What is asked: Quote word for word the part of the records that opens with the line containing "Contact (1090, 262)" and closes with the line containing "Sam Smith - Money", including both of those lines.

Records for this task:
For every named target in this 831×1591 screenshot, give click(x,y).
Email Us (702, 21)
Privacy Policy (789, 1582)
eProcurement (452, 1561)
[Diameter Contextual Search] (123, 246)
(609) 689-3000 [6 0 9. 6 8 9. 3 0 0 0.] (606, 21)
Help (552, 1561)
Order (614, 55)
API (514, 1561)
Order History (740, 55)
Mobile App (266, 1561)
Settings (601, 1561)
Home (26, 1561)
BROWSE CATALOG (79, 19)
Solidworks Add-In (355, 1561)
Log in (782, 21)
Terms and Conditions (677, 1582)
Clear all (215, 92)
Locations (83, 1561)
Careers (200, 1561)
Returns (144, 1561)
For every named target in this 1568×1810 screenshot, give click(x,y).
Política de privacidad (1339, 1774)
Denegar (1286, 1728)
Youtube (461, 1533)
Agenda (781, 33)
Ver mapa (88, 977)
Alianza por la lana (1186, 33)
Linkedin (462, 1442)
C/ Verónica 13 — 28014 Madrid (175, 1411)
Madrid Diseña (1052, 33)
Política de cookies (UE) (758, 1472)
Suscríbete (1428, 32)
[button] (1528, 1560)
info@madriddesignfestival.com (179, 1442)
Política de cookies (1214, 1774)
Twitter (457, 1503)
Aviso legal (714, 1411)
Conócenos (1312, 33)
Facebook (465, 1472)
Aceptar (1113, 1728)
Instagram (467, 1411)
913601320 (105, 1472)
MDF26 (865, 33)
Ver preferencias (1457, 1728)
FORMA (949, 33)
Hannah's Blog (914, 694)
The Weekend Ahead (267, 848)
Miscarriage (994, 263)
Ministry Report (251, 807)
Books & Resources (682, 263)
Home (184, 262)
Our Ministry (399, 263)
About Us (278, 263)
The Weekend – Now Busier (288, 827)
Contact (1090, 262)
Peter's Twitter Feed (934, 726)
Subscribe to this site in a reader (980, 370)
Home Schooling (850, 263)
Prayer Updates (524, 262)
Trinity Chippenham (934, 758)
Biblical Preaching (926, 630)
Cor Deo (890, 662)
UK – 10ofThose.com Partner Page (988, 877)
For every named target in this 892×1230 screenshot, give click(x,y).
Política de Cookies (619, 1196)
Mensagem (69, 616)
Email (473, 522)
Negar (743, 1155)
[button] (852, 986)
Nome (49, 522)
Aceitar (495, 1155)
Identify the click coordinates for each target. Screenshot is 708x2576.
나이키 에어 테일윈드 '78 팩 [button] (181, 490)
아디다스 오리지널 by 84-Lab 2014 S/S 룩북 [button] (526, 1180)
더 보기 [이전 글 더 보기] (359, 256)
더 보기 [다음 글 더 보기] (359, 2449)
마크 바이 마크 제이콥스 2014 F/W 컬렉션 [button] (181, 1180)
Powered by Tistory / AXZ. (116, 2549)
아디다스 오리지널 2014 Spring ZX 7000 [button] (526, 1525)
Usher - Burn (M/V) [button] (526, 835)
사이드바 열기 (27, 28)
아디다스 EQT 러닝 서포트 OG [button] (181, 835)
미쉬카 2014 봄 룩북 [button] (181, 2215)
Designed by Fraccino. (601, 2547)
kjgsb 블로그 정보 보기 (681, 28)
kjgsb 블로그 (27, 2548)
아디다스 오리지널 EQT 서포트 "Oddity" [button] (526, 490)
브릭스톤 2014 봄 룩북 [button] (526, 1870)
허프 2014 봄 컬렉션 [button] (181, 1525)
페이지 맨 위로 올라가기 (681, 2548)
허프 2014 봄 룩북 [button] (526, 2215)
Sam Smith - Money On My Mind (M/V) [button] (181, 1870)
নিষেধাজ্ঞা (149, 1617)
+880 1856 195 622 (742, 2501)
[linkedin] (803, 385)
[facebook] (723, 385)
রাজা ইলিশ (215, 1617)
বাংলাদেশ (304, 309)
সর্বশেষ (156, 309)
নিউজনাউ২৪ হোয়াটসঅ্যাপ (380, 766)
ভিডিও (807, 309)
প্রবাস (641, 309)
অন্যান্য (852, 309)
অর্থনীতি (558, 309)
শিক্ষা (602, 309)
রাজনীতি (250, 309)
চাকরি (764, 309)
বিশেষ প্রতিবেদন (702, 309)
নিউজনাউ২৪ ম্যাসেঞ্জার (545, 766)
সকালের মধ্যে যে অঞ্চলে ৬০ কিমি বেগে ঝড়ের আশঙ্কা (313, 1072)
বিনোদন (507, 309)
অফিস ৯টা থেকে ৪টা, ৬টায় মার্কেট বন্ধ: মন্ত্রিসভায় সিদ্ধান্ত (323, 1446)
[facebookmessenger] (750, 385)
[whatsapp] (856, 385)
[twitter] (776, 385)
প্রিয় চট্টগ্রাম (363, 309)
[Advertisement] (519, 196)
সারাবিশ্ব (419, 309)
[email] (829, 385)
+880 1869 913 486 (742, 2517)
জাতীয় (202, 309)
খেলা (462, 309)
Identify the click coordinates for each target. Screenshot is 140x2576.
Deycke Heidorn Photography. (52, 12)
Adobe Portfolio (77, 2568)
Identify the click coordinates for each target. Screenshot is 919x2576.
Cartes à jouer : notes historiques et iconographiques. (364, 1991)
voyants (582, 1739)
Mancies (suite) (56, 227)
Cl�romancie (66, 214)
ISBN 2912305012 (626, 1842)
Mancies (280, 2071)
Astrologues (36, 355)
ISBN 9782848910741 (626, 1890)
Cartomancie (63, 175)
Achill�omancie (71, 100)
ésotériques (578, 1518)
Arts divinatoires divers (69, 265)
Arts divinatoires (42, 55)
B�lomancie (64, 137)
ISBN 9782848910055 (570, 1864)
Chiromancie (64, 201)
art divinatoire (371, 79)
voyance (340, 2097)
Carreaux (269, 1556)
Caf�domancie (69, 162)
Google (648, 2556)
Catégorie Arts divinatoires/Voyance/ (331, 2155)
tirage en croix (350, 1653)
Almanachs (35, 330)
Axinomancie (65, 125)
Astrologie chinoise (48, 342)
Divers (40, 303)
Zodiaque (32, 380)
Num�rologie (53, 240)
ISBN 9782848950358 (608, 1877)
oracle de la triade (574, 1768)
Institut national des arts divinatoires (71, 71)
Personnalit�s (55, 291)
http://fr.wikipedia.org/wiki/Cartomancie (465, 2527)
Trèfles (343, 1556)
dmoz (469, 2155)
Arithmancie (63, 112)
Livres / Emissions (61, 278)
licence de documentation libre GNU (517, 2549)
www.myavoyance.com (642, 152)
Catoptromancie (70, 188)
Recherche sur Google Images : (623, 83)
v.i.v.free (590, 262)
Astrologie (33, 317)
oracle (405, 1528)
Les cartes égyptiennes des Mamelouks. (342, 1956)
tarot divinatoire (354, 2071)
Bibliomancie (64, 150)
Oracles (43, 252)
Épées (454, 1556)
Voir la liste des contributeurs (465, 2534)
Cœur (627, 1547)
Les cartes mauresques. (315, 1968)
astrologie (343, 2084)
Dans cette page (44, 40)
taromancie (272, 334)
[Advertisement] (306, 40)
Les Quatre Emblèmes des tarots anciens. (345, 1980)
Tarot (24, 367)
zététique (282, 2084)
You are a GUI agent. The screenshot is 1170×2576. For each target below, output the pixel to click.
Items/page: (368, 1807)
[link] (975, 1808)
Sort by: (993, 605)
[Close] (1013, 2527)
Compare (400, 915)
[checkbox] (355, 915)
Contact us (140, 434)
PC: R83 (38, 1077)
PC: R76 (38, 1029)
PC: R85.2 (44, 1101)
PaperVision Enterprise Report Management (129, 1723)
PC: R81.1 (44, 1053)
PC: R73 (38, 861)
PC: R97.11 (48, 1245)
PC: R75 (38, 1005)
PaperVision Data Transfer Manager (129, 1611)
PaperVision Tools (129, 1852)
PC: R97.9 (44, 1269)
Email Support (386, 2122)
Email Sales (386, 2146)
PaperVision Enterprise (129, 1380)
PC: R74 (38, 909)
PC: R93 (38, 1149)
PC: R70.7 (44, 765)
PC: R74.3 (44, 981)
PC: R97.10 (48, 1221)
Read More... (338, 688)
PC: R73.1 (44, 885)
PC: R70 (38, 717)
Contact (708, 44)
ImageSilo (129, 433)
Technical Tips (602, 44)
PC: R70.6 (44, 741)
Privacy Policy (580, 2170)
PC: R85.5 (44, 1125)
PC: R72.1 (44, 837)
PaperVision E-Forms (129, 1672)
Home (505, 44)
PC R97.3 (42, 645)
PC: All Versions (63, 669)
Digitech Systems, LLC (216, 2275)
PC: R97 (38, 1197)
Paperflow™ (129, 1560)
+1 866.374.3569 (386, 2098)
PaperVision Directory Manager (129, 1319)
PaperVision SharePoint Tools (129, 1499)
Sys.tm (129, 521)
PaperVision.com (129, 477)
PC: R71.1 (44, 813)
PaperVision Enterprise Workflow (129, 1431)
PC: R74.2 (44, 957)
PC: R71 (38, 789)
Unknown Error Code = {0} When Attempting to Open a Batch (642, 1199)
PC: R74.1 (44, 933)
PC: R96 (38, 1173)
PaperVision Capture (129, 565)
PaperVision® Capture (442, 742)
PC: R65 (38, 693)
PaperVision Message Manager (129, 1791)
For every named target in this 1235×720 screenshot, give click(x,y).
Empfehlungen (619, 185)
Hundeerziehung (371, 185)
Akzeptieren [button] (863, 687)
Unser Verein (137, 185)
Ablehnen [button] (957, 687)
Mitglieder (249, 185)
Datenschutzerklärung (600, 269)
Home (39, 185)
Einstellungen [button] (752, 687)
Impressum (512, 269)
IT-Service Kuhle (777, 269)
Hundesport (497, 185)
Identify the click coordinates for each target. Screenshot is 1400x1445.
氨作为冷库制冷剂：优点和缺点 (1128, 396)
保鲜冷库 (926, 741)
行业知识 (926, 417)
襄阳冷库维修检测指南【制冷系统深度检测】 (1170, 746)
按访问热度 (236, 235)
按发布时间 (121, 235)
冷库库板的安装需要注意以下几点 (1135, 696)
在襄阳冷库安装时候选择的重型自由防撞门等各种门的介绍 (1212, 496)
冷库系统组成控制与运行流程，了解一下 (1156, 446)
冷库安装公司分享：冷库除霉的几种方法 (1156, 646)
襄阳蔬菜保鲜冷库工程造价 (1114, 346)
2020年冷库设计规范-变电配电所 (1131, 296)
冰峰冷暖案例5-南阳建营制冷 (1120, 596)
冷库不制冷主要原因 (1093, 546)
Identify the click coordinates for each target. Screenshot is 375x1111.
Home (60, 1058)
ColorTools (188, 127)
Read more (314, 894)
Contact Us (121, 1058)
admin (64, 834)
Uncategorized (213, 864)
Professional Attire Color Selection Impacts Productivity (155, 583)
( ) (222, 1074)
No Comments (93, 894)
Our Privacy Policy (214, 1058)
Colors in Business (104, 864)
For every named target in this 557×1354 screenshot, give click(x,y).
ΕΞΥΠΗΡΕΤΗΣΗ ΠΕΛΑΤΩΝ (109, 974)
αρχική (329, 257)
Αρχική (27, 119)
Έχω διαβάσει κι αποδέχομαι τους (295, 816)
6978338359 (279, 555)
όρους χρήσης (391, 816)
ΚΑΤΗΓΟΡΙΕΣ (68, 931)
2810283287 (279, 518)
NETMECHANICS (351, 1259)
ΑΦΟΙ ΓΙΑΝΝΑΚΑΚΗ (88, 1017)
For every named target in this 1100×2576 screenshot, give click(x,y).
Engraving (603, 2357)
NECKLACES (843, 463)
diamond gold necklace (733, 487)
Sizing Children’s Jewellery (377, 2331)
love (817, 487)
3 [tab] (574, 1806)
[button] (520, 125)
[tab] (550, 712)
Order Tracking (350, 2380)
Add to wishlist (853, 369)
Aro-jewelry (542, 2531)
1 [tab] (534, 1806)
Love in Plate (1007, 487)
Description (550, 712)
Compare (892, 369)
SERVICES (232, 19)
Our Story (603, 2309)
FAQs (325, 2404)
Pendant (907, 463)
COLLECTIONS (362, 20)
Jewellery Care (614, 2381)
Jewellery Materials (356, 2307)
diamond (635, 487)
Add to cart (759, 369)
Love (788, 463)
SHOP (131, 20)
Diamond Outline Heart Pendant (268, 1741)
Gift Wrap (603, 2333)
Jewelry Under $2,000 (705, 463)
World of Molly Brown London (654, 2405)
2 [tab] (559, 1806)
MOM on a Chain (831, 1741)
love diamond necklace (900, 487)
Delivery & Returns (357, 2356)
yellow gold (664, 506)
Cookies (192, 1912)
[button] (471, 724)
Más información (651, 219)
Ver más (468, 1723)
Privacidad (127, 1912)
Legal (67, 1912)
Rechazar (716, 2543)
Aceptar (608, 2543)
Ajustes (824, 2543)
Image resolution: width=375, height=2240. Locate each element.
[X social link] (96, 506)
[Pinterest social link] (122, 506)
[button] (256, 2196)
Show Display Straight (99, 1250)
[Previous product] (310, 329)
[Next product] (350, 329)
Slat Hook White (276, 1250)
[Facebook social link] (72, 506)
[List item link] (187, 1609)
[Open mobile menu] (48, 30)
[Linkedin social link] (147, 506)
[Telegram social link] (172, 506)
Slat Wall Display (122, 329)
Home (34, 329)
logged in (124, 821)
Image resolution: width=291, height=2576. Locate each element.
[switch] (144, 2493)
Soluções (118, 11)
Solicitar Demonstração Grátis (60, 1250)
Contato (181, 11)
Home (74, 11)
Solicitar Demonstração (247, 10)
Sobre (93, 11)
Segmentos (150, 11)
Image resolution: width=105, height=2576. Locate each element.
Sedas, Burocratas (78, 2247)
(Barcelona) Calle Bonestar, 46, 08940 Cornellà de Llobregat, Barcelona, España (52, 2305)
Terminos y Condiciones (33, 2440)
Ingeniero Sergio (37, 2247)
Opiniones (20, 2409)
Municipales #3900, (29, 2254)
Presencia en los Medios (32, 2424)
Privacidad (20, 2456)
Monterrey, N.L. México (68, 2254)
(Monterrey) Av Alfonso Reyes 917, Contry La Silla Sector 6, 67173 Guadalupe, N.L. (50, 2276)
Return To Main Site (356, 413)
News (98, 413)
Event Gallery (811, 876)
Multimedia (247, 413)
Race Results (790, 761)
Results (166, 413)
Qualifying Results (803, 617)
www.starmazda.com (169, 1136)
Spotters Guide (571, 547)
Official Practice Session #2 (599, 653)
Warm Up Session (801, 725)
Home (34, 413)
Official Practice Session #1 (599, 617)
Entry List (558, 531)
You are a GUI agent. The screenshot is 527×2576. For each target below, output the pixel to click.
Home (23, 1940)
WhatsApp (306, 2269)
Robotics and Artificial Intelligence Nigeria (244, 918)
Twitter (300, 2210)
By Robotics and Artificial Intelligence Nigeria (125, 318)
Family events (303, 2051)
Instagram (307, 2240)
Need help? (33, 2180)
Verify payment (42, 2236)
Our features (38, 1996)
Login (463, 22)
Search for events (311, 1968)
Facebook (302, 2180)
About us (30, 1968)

Output below:
Contact (1090, 262)
Peter's Twitter Feed (934, 726)
Subscribe to this site in a reader (980, 370)
Home Schooling (850, 263)
Prayer Updates (524, 262)
Trinity Chippenham (934, 758)
Biblical Preaching (926, 630)
Cor Deo (890, 662)
UK – 10ofThose.com Partner Page (988, 877)
For every named target in this 892×1230 screenshot, give click(x,y).
Política de Cookies (619, 1196)
Mensagem (69, 616)
Email (473, 522)
Negar (743, 1155)
[button] (852, 986)
Nome (49, 522)
Aceitar (495, 1155)
Identify the click coordinates for each target. Screenshot is 708x2576.
나이키 에어 테일윈드 '78 팩 [button] (181, 490)
아디다스 오리지널 by 84-Lab 2014 S/S 룩북 [button] (526, 1180)
더 보기 [이전 글 더 보기] (359, 256)
더 보기 [다음 글 더 보기] (359, 2449)
마크 바이 마크 제이콥스 2014 F/W 컬렉션 [button] (181, 1180)
Powered by Tistory / AXZ. (116, 2549)
아디다스 오리지널 2014 Spring ZX 7000 [button] (526, 1525)
Usher - Burn (M/V) [button] (526, 835)
사이드바 열기 (27, 28)
아디다스 EQT 러닝 서포트 OG [button] (181, 835)
미쉬카 2014 봄 룩북 [button] (181, 2215)
Designed by Fraccino. (601, 2547)
kjgsb 블로그 정보 보기 (681, 28)
kjgsb 블로그 (27, 2548)
아디다스 오리지널 EQT 서포트 "Oddity" [button] (526, 490)
브릭스톤 2014 봄 룩북 [button] (526, 1870)
허프 2014 봄 컬렉션 [button] (181, 1525)
페이지 맨 위로 올라가기 (681, 2548)
허프 2014 봄 룩북 [button] (526, 2215)
Sam Smith - Money On My Mind (M/V) [button] (181, 1870)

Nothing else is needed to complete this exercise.